- **DATASET RECORDS**
* * * * * * * * *

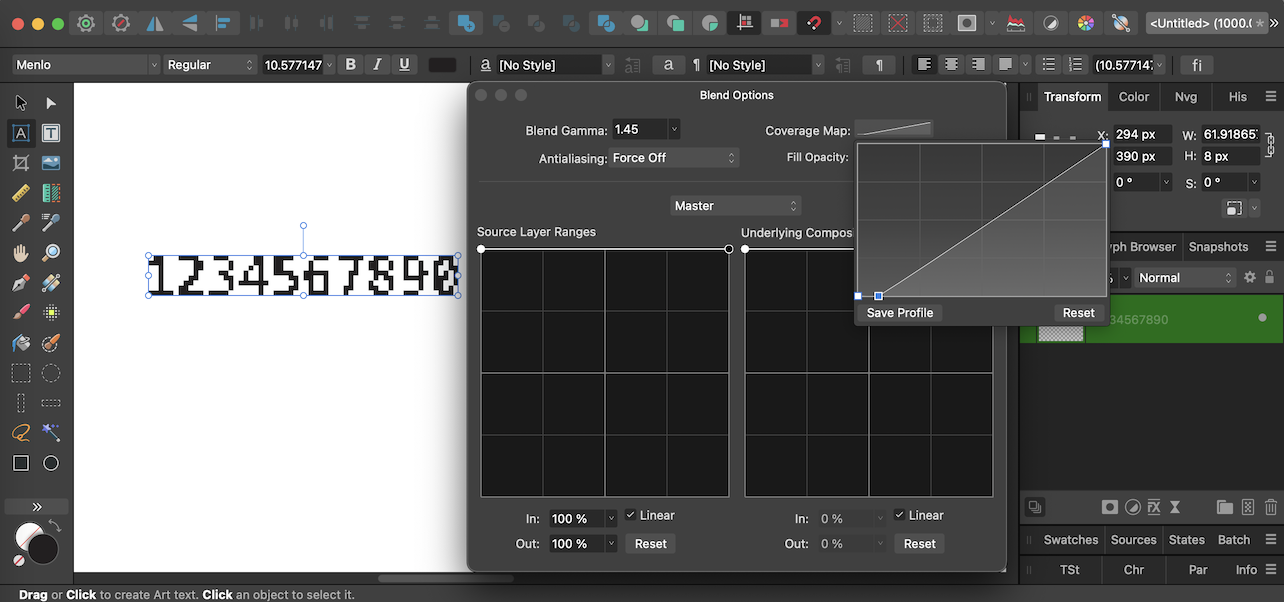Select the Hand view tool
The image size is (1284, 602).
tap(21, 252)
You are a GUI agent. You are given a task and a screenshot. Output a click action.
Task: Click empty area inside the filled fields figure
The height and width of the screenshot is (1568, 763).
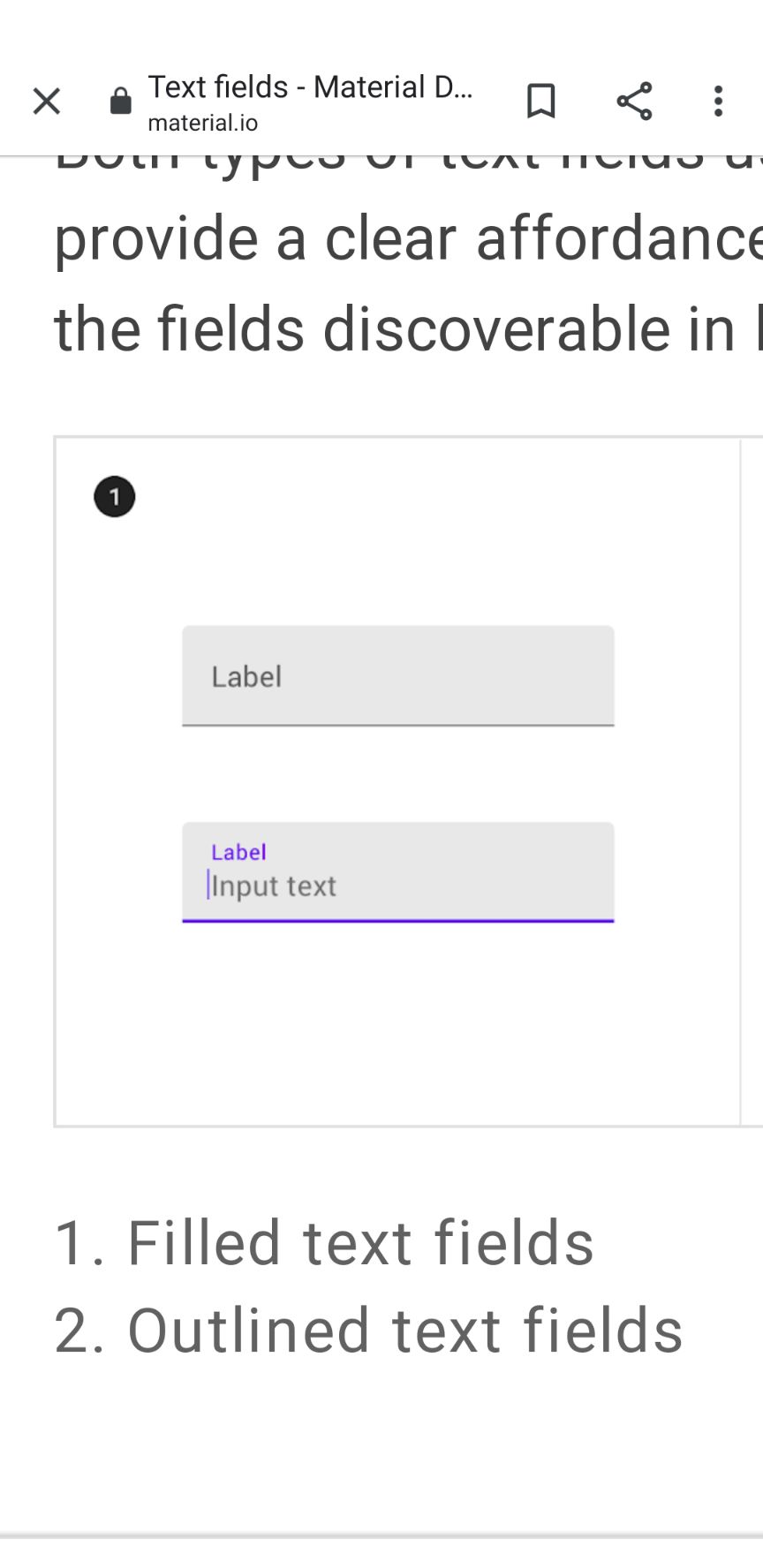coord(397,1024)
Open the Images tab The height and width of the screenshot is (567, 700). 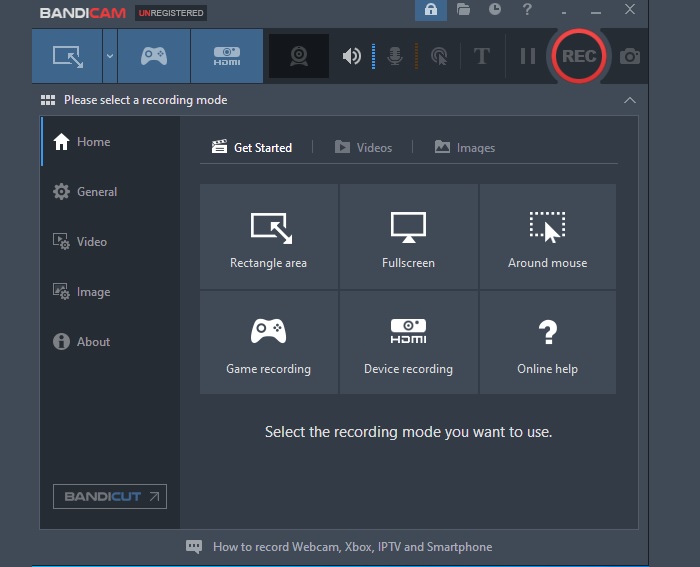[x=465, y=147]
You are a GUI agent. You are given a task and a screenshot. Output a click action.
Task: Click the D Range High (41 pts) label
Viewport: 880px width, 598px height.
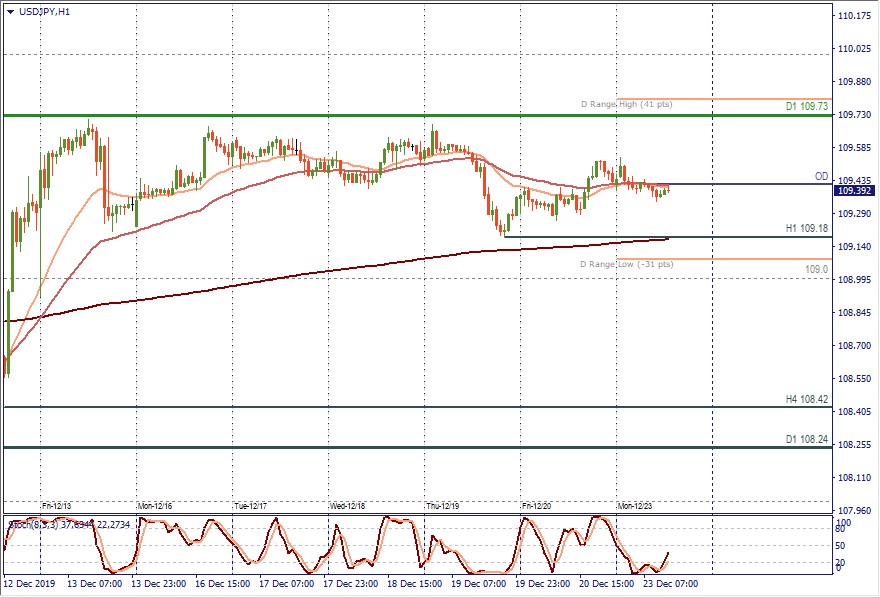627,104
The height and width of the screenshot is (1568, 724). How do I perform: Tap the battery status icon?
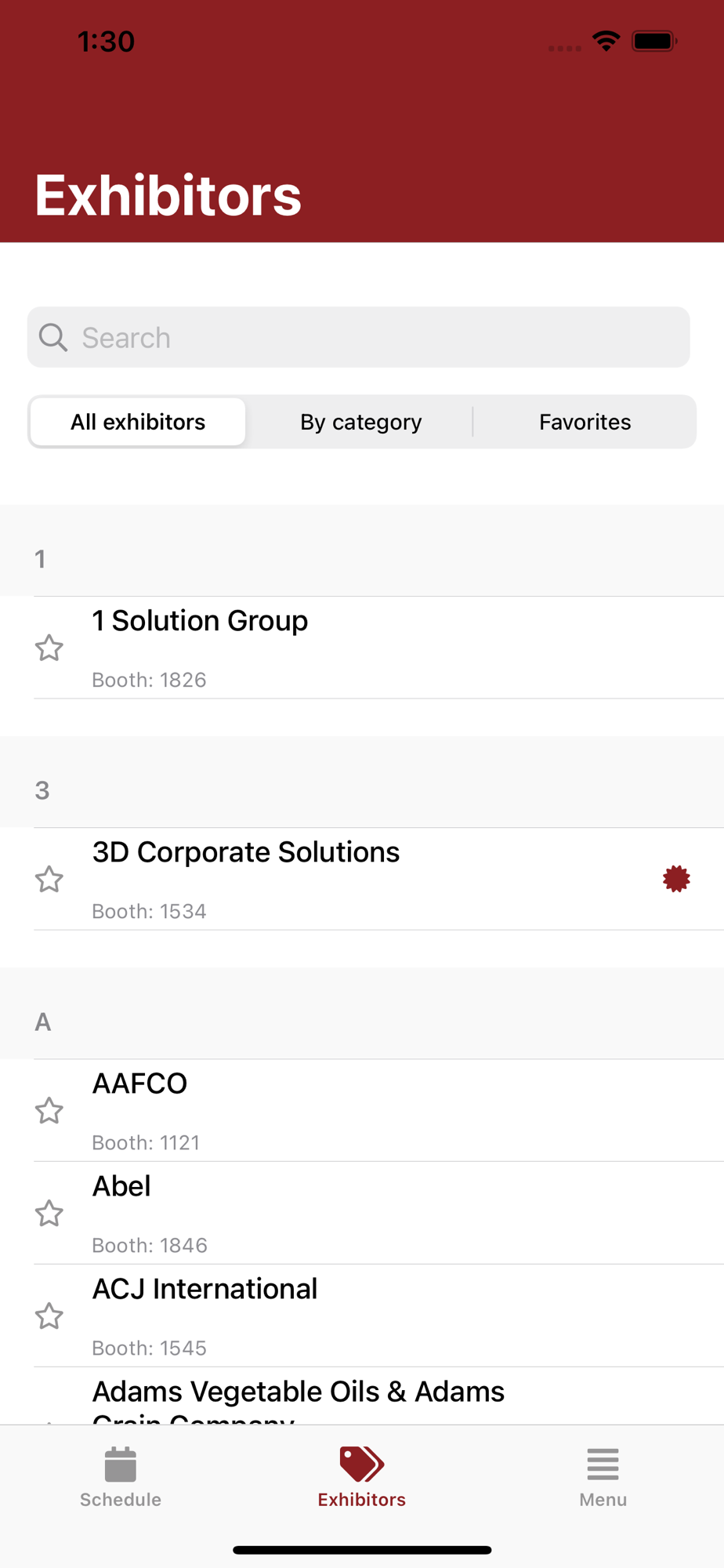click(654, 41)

* * * * * * * * *

- **REQUIRED ACTION**
What is needed is a verbatim copy of the lines from the line with "Viewport: 880px width, 598px height." through the last line of the listing, pictures excluded.

- **YOUR RESPONSE**
Viewport: 880px width, 598px height.
627,104
The height and width of the screenshot is (1568, 724). How do I perform: Tap the battery status icon?
click(654, 41)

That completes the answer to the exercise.